Komplexität aushalten
Abgelöst wurden die sehr unterschiedlichen politischen Strategien nach einigen Wochen von einem transnationalen Trend zu ähnlicheren Maßnahmen. Dieser zweite Trend verweist auf die Bedeutung des Selbstvergleichens in der globalisierten Wissensgesellschaft. Die nationalen Maßnahmen waren von intensiver gegenseitiger Beobachtung nicht nur der Nachbargesellschaften begleitet. Die Praxis des Vergleichens begleitet Nationalstaaten seit ihrer Gründung; die Intensität des Selbstvergleichens und die Verfügbarkeit des Wissens aber verändern sich in der digitalisierten Gegenwart. Beide Prozesse bergen die Chance für Lerneffekte, lassen aber auch die Neigung zu heroisierender Selbststilisierung durch Abgrenzung vom Anderen scharf hervortreten.
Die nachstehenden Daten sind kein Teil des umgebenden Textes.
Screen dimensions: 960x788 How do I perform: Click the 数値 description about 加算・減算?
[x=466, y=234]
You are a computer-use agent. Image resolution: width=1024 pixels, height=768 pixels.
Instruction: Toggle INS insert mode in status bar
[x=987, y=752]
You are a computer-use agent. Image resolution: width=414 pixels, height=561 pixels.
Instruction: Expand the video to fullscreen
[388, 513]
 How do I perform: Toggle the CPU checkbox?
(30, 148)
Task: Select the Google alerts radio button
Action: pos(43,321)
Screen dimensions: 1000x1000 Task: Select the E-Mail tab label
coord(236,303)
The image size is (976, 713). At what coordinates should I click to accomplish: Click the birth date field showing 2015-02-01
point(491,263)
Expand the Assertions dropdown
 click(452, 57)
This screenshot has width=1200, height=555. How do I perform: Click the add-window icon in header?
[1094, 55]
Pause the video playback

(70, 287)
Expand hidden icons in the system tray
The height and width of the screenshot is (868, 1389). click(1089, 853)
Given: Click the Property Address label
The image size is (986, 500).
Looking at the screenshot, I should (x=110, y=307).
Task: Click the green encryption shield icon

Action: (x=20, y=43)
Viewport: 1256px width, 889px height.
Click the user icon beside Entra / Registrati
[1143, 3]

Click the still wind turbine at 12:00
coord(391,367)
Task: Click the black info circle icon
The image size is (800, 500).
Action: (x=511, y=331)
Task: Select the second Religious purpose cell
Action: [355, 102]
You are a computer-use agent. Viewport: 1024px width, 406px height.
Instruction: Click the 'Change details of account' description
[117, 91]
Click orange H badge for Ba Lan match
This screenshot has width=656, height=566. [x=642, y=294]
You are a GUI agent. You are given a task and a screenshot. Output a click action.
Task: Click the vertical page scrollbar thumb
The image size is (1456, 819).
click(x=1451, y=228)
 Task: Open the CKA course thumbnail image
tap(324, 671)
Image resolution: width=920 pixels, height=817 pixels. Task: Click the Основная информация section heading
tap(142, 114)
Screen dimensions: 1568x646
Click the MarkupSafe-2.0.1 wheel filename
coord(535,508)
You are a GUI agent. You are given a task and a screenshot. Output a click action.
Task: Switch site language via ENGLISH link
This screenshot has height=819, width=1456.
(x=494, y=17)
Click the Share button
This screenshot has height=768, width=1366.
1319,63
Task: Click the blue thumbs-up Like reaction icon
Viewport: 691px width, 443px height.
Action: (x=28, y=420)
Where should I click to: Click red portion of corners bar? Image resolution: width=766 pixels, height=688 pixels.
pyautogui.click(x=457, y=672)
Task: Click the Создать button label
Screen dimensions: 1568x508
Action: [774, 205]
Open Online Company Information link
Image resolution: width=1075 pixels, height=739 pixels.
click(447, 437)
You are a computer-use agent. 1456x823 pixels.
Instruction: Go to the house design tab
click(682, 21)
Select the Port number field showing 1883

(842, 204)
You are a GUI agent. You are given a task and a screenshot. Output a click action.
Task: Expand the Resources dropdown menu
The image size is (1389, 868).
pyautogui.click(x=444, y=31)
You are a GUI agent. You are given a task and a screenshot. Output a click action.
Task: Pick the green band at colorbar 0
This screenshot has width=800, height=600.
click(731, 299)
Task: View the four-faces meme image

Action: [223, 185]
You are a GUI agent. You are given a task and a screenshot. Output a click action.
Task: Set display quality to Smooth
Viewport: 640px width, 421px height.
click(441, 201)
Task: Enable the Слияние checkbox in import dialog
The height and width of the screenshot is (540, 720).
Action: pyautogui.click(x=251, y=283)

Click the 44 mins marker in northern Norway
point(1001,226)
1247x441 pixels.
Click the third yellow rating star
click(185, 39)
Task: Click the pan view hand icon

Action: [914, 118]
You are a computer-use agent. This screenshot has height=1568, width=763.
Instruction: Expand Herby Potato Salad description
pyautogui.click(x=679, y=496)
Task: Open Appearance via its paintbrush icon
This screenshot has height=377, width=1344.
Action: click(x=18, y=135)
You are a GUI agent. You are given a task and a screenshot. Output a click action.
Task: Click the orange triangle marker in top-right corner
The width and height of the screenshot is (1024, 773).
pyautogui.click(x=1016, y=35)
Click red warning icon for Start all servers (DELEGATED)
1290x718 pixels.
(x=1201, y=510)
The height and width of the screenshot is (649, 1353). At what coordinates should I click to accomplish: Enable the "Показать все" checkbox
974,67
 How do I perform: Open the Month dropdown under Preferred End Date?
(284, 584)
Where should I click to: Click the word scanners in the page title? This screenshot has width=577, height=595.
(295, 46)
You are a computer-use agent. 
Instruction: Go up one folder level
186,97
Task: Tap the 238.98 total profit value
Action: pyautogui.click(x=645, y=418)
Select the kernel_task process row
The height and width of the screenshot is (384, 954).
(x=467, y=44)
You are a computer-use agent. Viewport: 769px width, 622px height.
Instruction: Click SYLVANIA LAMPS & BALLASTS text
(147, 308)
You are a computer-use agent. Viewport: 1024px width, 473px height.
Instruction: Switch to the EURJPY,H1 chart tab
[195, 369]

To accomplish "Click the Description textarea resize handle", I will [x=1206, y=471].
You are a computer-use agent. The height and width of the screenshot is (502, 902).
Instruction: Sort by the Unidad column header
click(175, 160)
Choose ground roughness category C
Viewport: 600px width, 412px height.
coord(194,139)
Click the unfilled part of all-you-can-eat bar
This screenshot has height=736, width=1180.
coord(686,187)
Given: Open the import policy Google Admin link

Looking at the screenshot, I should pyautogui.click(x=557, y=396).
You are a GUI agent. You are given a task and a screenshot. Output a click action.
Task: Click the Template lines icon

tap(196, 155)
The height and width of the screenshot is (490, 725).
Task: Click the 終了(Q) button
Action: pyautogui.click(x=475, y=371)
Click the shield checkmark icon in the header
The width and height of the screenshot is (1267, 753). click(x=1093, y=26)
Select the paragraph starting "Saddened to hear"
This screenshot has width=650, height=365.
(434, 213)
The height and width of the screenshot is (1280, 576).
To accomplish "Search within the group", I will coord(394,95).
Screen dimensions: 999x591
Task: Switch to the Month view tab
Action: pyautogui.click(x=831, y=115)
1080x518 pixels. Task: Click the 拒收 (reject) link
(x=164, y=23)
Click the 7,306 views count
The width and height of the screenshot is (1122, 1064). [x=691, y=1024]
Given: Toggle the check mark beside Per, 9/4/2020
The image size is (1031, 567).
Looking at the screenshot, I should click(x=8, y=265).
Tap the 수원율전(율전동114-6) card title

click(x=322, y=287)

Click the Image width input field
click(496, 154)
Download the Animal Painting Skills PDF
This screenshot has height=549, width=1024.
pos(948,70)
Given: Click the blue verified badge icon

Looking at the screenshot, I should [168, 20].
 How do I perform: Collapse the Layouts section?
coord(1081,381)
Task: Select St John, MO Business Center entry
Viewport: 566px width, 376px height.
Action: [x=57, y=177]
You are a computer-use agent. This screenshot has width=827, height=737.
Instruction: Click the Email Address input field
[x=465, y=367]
Auch das unterstreicht, dass die Politik in der globalisierten Welt nicht an Handlungsspielräumen verliert, sondern eine Wahl der Orientierungspunkte hat – und damit letztlich an Entscheidungsmöglichkeiten gewinnt. Das mag sie unübersichtlich und komplex erscheinen lassen. Diese Komplexität zu verstehen, ihre Bedingungen und damit auch ihre Chancen zu begreifen, legt eine Grundlage dafür, sie in der Gegenwart auszuhalten – und die Politik dafür in die Verantwortung zu nehmen, wie sie ihre Handlungsspielräume nutzt.